18 Qu’y a-t-il de nouveau dans ces critiques ? La critique rejoint le point de vue de nombreux intellectuels de pays du Sud. Il faut apprendre « à ne pas se coucher sur la natte des autres », écrivait le Burkinabè Joseph Ki-Zerbo, fustigeant les comportements des dirigeants, cherchant ailleurs des modèles, inaptes à conceptualiser et à impulser une voie endogène de développement. La critique la plus virulente contre l’aide au développement et sa relation avec les comportements des élites a été énoncée par deux personnalités africaines. D’abord par la Camerounaise Axelle Kabou en 1991 avec sa thèse au titre provocateur : Et si l’Afrique refusait le développement ? Vingt ans plus tard, la charge provocatrice de la Zambienne Dambisa Moyo fut encore plus radicale : l’aide au développement est « fatale » (dead aid), car elle déresponsabilise et détruit les incitations à évoluer, à se réformer ; elle encourage la corruption et permet à des régimes de se maintenir artificiellement. La conclusion est sans nuance : sa suppression est une condition essentielle pour que l’Afrique trouve le chemin d’une croissance autonome.

19 Faut-il une si longue analyse pour une telle conclusion qui rejoint tout un pan de la littérature critique sur la Françafrique [8], mais qui demeure incomplète et parfois non totalement pertinente comme nous allons tenter de le montrer.

Du détournement de l’aide à des fins clientélistes ?

20 En avançant dans la lecture de l’ouvrage, on s’interroge : l’Afrique n’est-elle pas celle des « affaires », celle des tyrans grand-guignolesques qui s’enrichissent sans pudeur grâce à de véreux intermédiaires et qui trouvent leur retraite dans des villas du lac Léman ? Et l’aide y contribue. Pour le démontrer, Philippe Marchesin évoque quelques affaires : l’aménagement intérieur de l’avion d’Omar Bongo [9], l’aide budgétaire accordée à la veuve du président rwandais après le génocide de 1994… tous les deux payés sur le FAC. Après tant d’autres analystes, l’auteur tire le constat d’une forte « évaporation de l’aide ». Il cite Bernard Kouchner en 2010, alors ministre des Affaires étrangères, qui mentionna au cours d’un débat au Sénat un taux conséquent de déperdition : « Vous connaissez les chiffres : près de 40 % de l’aide s’évapore ! » Déclaration inconsidérée et sans preuve. Ce blâme facile qui fait encore les gorges chaudes de certains critiques ignore la réalité : la Coopération, vécue de l’intérieur, était bien autre chose. Avec un système d’instruction et de contrôle de la dépense très élaboré dans les Missions de coopération et d’action culturelle (MCAC) et les agences de la Caisse centrale de coopération économique (CCCE, ancêtre de l’AFD), il était quasiment impossible de voler l’argent public. Tout au plus, s’agissant des aides budgétaires, se substituant à des dépenses relevant normalement de l’État bénéficiaire, et celui-ci restant le maître d’ouvrage, on a pu enregistrer soit des surfacturations, soit des détournements d’objet.

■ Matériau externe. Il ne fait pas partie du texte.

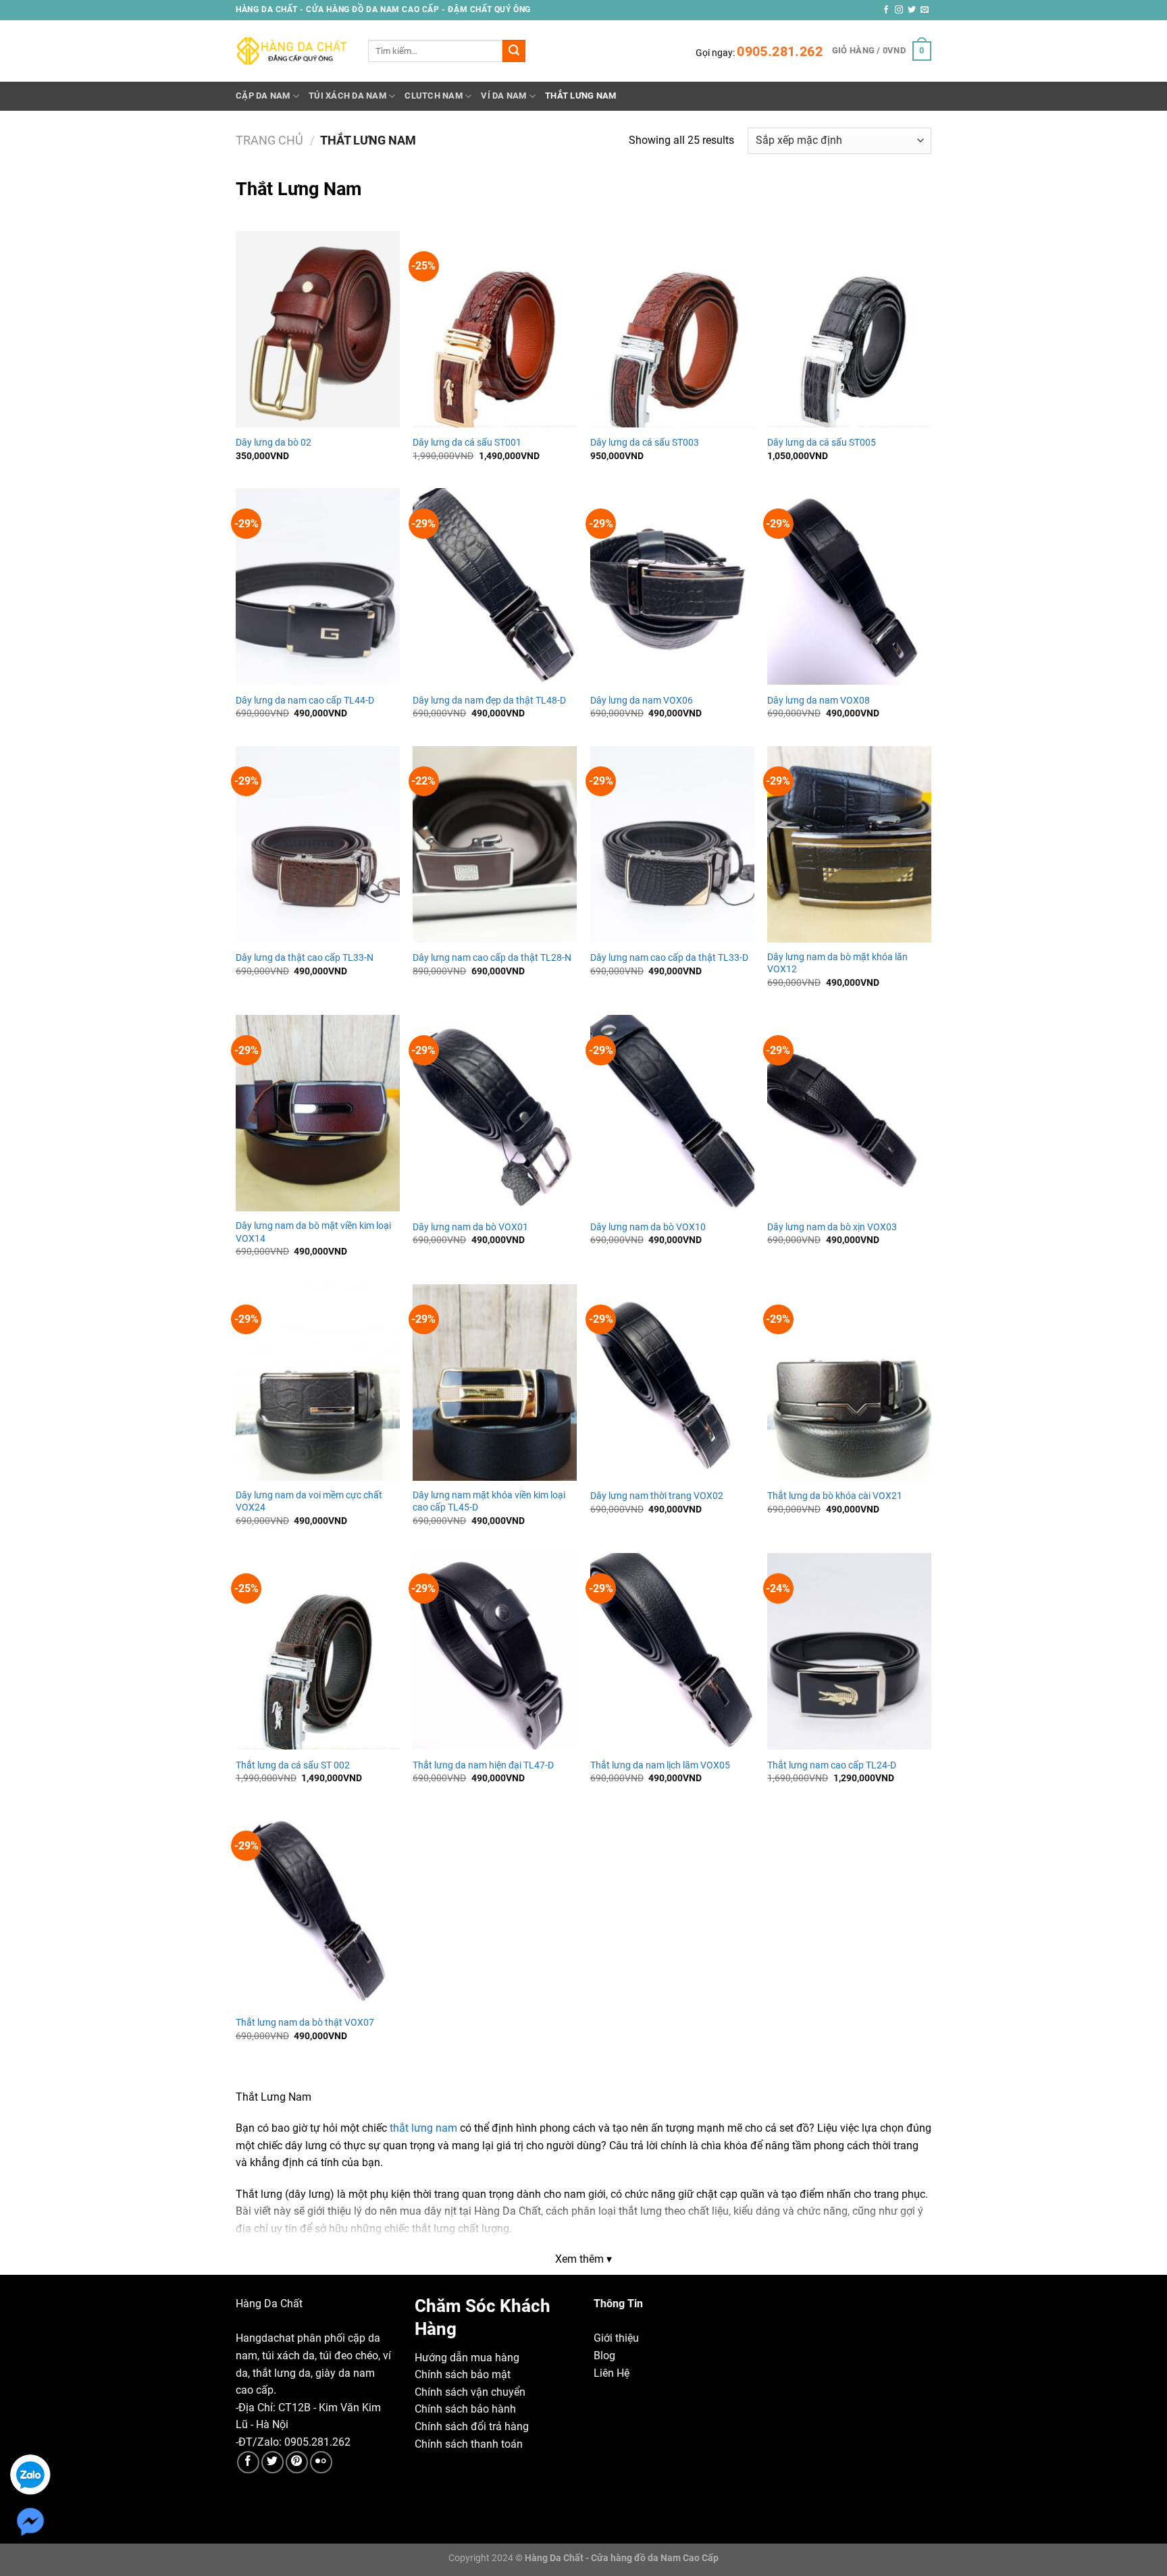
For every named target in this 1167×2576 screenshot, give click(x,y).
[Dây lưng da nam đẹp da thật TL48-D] (495, 586)
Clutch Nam (434, 95)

21 À en croire l’auteur, l’aide française est « opaque », « artificielle », « insincère » Le réquisitoire est étayé par nombre d’exemples portant sur les instruments (le Fonds d’aide et de coopération-FAC), le Fonds de solidarité prioritaire-FSP), les Contrats de désendettement-développement-C2D) ; aucun n’est épargné, avec des arguments qui tiennent souvent plus de l’anecdote. Peu sont convaincants.

22 La règle de l’OCDE du déliement, c’est-à-dire la suppression du lien entre l’origine nationale de l’aide et celle du fournisseur des biens et services qui génère des surcoûts importants, est quant à elle sans cesse contournée (pp. 301-314). Reconnaissons que sur ce registre, la critique de l’auteur est mieux argumentée, par exemple lorsqu’il montre comment la France parvient (comme les autres membres de l’OCDE) à garantir à ses entreprises une part de ses financements par diverses tactiques, comme celle consistant à inclure dans les appels d’offres des clauses qu’elles peuvent seules remplir (clauses RSE, normes techniques, sous-traitances contraintes…).

23 Le « retour sur investissement » était-il pour autant décisif ? Une étude approfondie aurait montré à l’auteur qu’il existe une relation inverse entre d’une part la hausse tendancielle de montant de l’aide de la France à l’Afrique et de l’autre la baisse des parts de marché de ses entreprises. Les courbes sont simplement inversées, comme le note Gilles Lainé (ibid., 2021) [10].

L’efficacité de l’aide. Comment poser la question ?

24 Faut-il autant se crisper sur la question de l’efficacité de l’aide ? La question revient sans cesse dans les rapports parlementaires qui se succèdent quasiment chaque année. À juste titre certainement. Puisqu’il s’agit de dépenses publiques, il faut des impacts mesurables et rendre compte à l’aide d’indicateurs.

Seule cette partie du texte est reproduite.